Newa ja kiedys czekalam na wpis 2 h bylam zła i wsciekla , myslałam ze zabije jakby nie mozna było okreslonego dnia zebrac i zrobic wszystkie wpsiy masakra normalnie co sie dzieje :x
Newa a co do tej nauki to troszke materialu jest a najgorsze jest to ze wiele rzeczy nie do nauczenia serio takie masło maslane z dodatkiem masla ;) ale mi sie juz pieeprzy to pewnie od tej nauki nie doszlej :? ok spadam cos poczytac moze akurat mozg zaczniepracowac !!!!
Dobry pomysł z tymi herbatkami spadam po czerwona moją ulubioną ;)
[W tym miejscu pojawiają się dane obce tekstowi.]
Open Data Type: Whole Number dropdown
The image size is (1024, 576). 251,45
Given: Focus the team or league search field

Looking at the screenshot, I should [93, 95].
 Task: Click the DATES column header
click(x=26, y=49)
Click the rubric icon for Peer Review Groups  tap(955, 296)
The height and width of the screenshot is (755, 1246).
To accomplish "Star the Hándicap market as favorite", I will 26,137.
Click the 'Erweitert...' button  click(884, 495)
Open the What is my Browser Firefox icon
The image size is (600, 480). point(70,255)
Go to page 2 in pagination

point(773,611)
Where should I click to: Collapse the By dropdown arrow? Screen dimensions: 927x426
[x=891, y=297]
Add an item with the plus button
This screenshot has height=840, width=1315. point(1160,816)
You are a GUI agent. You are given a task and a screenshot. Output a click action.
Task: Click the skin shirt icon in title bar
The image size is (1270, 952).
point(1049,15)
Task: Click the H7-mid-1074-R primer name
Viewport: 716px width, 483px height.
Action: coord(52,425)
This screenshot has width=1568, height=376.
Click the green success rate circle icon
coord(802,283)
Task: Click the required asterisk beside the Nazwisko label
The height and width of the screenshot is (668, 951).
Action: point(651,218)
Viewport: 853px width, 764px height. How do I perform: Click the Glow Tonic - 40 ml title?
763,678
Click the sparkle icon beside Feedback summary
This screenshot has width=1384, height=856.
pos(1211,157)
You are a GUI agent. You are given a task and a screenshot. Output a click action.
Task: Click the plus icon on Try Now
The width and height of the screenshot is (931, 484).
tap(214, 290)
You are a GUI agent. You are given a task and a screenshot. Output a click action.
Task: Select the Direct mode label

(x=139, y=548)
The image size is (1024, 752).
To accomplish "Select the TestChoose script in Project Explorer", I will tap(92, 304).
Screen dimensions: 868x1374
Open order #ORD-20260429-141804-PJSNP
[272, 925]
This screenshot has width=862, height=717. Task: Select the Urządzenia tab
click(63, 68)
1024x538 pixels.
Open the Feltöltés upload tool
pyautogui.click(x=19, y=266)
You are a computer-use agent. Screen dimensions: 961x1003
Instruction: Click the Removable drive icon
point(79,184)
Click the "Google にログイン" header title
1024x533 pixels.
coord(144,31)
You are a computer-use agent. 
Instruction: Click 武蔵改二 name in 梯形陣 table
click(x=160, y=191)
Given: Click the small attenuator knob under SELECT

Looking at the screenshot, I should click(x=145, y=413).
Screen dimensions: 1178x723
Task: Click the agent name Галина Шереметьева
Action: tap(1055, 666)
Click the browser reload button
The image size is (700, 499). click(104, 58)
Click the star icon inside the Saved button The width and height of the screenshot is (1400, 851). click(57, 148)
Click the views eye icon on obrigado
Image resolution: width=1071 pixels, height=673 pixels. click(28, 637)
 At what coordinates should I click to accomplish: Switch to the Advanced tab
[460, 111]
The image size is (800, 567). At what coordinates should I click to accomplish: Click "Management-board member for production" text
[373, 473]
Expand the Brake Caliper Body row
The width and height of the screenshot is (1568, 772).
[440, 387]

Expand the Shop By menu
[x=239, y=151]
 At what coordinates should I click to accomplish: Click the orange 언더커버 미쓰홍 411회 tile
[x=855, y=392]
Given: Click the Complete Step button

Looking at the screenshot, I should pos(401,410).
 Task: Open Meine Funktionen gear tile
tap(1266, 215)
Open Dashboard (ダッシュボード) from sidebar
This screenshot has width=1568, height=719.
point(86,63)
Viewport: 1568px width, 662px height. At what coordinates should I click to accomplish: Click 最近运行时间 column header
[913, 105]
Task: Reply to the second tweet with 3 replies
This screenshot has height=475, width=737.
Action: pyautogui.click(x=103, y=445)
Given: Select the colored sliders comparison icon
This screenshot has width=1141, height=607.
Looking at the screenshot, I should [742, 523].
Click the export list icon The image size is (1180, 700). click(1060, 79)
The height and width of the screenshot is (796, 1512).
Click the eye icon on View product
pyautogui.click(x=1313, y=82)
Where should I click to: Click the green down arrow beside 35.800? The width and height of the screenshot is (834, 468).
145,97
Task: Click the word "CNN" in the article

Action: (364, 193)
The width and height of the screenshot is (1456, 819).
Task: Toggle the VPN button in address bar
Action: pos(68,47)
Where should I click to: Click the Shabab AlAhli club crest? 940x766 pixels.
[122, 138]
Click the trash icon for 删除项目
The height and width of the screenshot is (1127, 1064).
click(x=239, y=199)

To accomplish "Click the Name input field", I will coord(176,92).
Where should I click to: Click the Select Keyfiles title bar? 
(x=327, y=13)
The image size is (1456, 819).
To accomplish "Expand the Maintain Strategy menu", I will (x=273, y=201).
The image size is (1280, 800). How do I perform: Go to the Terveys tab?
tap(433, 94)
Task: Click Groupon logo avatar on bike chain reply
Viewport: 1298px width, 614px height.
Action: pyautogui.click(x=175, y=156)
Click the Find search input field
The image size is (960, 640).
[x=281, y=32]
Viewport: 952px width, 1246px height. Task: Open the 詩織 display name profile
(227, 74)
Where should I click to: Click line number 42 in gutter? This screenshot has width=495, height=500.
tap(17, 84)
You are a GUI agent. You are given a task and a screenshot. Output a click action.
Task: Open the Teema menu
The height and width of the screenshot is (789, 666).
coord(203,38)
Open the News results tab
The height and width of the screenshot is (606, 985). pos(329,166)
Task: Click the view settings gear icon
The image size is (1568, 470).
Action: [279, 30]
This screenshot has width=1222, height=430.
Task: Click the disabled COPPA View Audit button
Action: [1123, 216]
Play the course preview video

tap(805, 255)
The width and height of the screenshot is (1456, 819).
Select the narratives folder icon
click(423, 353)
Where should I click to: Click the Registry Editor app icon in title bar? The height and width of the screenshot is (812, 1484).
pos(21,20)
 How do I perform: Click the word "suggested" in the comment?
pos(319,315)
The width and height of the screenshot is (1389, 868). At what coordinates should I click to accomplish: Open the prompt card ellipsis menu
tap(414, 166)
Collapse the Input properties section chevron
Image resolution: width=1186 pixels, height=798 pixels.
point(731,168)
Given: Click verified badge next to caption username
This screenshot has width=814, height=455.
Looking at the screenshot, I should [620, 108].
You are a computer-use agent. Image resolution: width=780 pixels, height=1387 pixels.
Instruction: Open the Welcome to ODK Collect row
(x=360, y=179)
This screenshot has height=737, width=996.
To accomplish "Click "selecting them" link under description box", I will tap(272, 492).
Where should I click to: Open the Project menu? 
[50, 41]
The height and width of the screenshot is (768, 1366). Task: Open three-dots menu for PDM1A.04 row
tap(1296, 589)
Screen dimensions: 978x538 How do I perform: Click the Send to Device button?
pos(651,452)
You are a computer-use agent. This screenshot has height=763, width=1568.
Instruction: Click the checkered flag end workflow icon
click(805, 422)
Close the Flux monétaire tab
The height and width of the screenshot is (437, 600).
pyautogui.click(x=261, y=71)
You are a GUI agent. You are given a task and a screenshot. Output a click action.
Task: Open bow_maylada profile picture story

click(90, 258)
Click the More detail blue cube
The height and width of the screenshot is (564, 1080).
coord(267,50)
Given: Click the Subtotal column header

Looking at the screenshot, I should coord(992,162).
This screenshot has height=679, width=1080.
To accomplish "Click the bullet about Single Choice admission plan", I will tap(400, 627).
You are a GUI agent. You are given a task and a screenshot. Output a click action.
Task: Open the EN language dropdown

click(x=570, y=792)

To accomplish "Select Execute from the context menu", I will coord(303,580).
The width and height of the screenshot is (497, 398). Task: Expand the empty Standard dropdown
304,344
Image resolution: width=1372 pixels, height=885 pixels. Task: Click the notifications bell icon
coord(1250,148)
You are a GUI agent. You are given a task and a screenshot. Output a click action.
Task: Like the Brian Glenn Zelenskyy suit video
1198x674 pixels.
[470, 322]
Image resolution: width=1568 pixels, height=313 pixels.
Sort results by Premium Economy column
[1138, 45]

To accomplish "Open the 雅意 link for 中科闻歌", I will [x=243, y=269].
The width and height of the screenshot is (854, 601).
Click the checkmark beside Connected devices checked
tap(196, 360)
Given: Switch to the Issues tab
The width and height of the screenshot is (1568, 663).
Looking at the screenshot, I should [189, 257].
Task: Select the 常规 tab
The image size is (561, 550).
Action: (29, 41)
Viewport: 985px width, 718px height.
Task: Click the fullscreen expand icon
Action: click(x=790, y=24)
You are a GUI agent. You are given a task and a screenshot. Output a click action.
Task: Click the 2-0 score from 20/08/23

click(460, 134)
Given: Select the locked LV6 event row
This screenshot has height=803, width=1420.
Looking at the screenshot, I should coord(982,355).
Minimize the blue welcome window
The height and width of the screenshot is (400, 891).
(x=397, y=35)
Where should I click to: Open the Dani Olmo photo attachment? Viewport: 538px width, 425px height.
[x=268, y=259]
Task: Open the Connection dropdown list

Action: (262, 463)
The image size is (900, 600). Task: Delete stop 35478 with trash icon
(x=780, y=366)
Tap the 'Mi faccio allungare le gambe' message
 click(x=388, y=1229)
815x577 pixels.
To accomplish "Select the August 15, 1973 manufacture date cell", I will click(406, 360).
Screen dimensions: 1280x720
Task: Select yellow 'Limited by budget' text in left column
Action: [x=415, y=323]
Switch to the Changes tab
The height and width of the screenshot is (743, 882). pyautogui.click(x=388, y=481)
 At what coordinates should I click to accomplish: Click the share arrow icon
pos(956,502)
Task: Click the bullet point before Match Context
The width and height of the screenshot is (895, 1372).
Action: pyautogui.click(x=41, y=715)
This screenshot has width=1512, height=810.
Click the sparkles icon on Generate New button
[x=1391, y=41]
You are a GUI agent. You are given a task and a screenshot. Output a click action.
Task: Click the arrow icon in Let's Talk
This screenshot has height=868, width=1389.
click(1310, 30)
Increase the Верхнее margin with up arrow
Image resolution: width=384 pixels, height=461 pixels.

Heeeeej!!! Widze, ze nie tylko ja mecze sie z nauka...Ale jeszcze tylko dotrwam do konca tygodnia i FERIE!!! :D :D :D Kocham je!! Fajnie, ze w koncu spadl snieg, chociaz nie powiem, ze nie sprawia on mi trudnosci czasem, bo przeszkadza isc do szkolki jak tak sypie w oczy...;/ No ale tesknilam juz za stara zima :)
Co do herbatek... Lepiej pic czerwona czy zielona?? Mam w domu obie...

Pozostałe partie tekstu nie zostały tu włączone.